A consensus-based optimization method for nonsmooth nonconvex programs with approximated gradient descent scheme
Jiazhen Wei, Fan Wu, Wei Bian
TL;DR
This work introduces Extra-Step Consensus-Based Optimization (ESCBO), a derivative-free algorithm that fuses discrete consensus-based optimization with an approximated gradient descent step via forward-difference, enabling global convergence for nonsmooth nonconvex problems while using only function values. The authors prove global consensus occurs at an exponential rate in L^2 and almost surely, establish an error bound between the consensus point and the global minimum that vanishes as β→∞ with rate O(log β/β) under smoothness assumptions, and derive iteration complexity in expectation of O(log(1/ε)) to achieve ε accuracy. The analysis avoids mean-field limits by using probabilistic tools, martingale arguments, and Laplace-type estimates, and is complemented by numerical experiments on classical benchmarks and DNN training. Practically, ESCBO improves over vanilla-CBO in finding global minimizers and is extendable via a fast mini-batch variant (FESCBO) for large-scale learning tasks. The results highlight a robust, gradient-free pathway to tackling challenging nonconvex optimization with provable guarantees and strong empirical performance.
Abstract
In this paper, we are interested in finding the global minimizer of a nonsmooth nonconvex unconstrained optimization problem. By combining the discrete consensus-based optimization (CBO) algorithm and the gradient descent method, we develop a novel CBO algorithm with an extra gradient descent scheme evaluated by the forward-difference technique on the function values, where only the objective function values are used in the proposed algorithm. First, we prove that the proposed algorithm can exhibit global consensus in an exponential rate in two senses and possess a unique global consensus point. Second, we evaluate the error estimate between the objective function value on the global consensus point and its global minimum.
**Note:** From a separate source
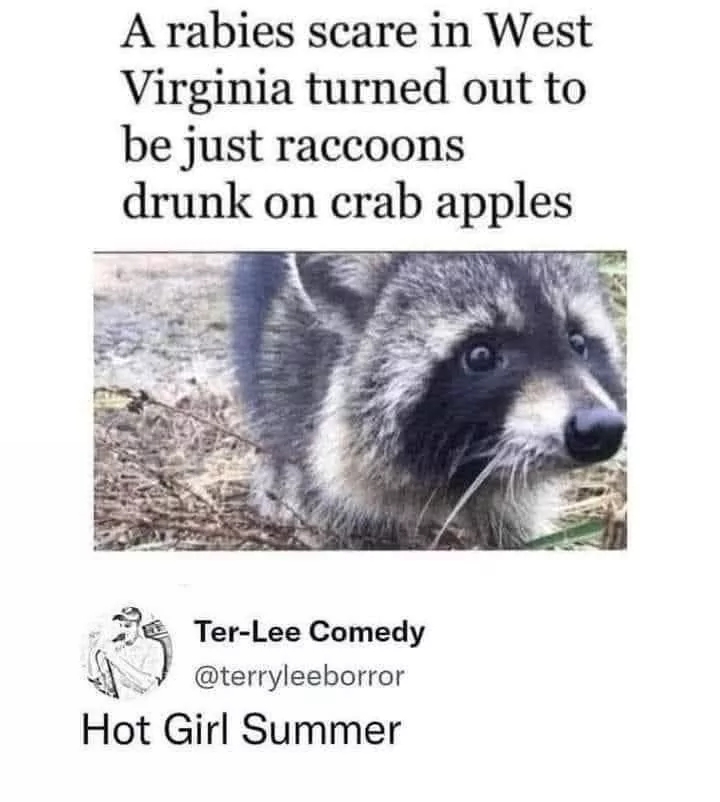Screen dimensions: 720x802
Task: Select the Hot Girl Summer tweet text
Action: click(241, 729)
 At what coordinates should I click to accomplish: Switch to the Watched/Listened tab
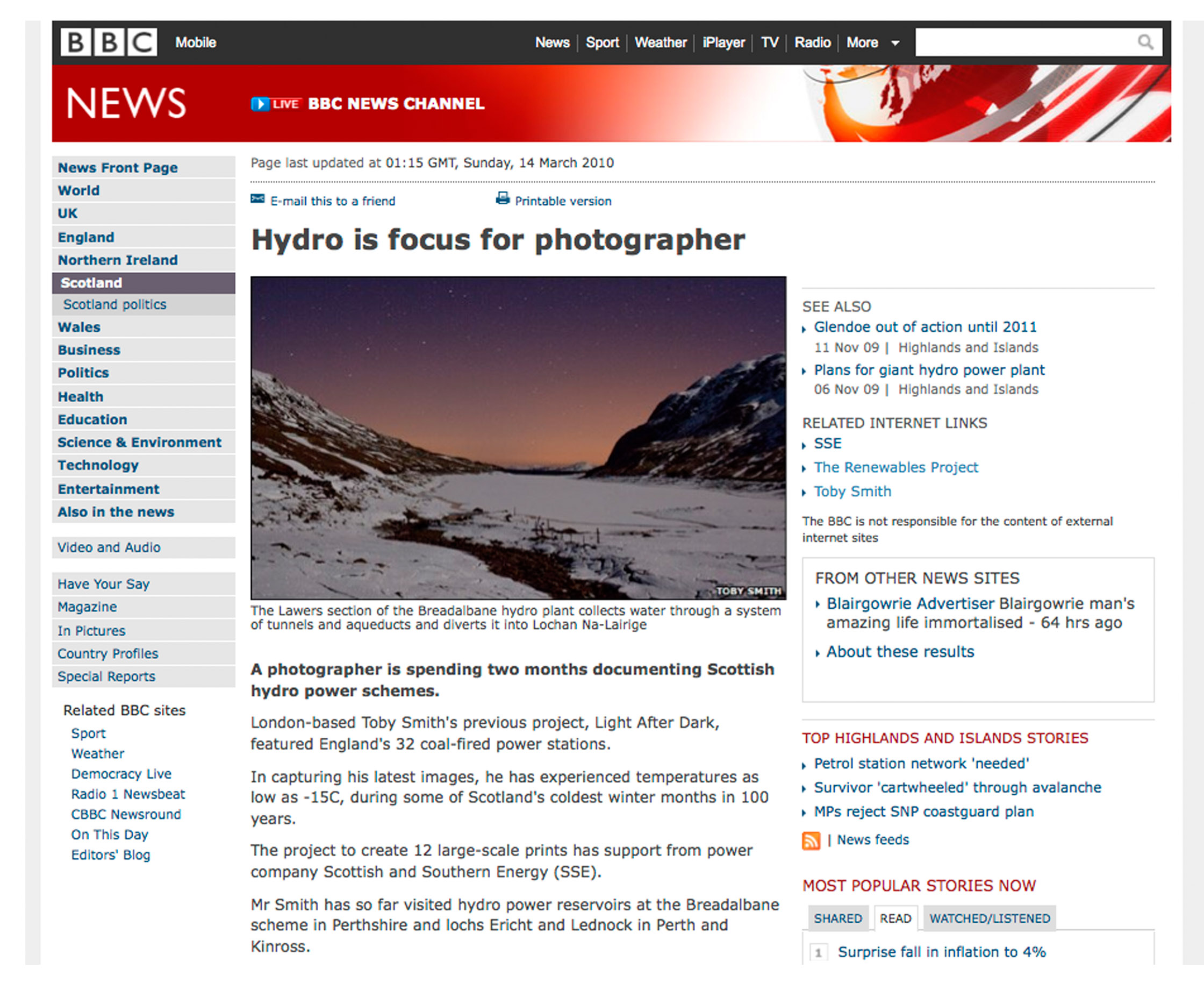[989, 918]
In particular, as the parameter $β$ tends to $\infty$, the error converges to zero and the convergence rate is $\mathcal{O}\left(\frac{\logβ}β\right)$. Third, under some suitable assumptions on the objective function, we provide the number of iterations required for the mean square error in expectation to reach the desired accuracy. It is worth underlining that the theoretical analysis in this paper does not use the mean-field limit. Finally, we illustrate the improved efficiency and promising performance of our novel CBO method through some experiments on several nonconvex benchmark problems and the application to train deep neural networks.